Every action in the body, from the cellular level to the level of gross motor function, begins as an electrical impulse. When it comes to chronic wounds, electrical stimulation (ES), one of several biophysical technologies, is known by those healthcare providers who employ its use to be one of the most cost-effective, therapeutically efficacious tissue repair and wound healing accelerators in the industry today. By restoring the natural electrical potentials necessary for cellular activities that have become stalled, ES re-establishes and intensifies healing processes.

There has been substantial research regarding the effects of ES on the cellular and physiological mechanisms that enhance wound closure and healing. This article does not attempt to describe the evidence in detail; rather, the authors summarize the overall effects of ES on chronic wounds in an effort to familiarize clinicians with this under-used efficacious treatment modality.

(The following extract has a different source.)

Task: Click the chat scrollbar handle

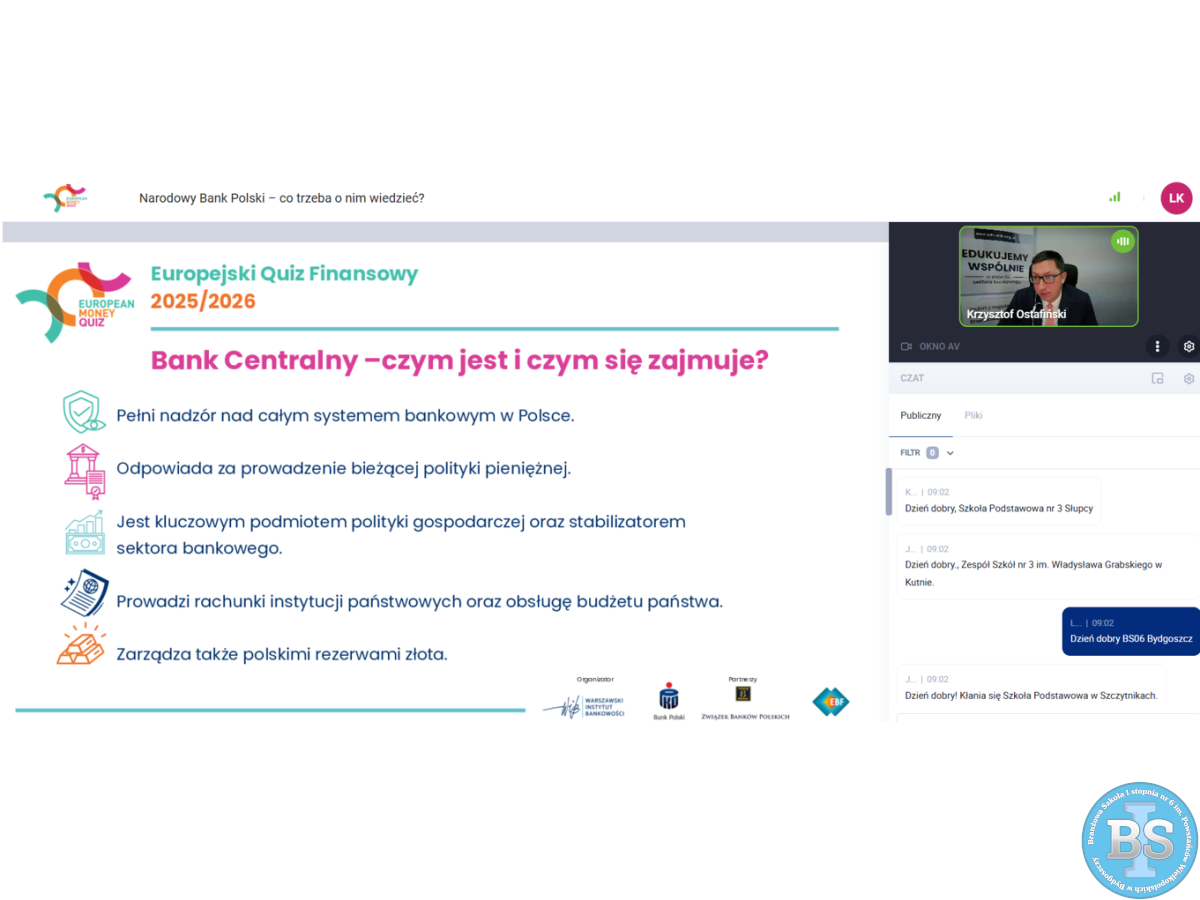Action: [888, 490]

Types of Electrical Current

There are three types of electrical current that assist in wound closure and healing: direct current (DC), alternating current, and pulsed current (PC).

The majority of clinical trials using ES currents for wound healing have used PC delivered in either monophasic- or biphasic-pulsed waveforms, whereby current is delivered to the wound via a number of pulses per second (pps).

There are three variations of PC that have been reported to augment chronic wound closure and healing.

They are:

• high-voltage monophasic-pulsed current, frequently referred to as hi- volt pulsed current (HVPC);

• low-voltage monophasic-pulsed current; and

• low-voltage biphasic-pulsed current (LVBPC).

LVBPC is employed in transcutaneous electrical nerve stimulation (TENS).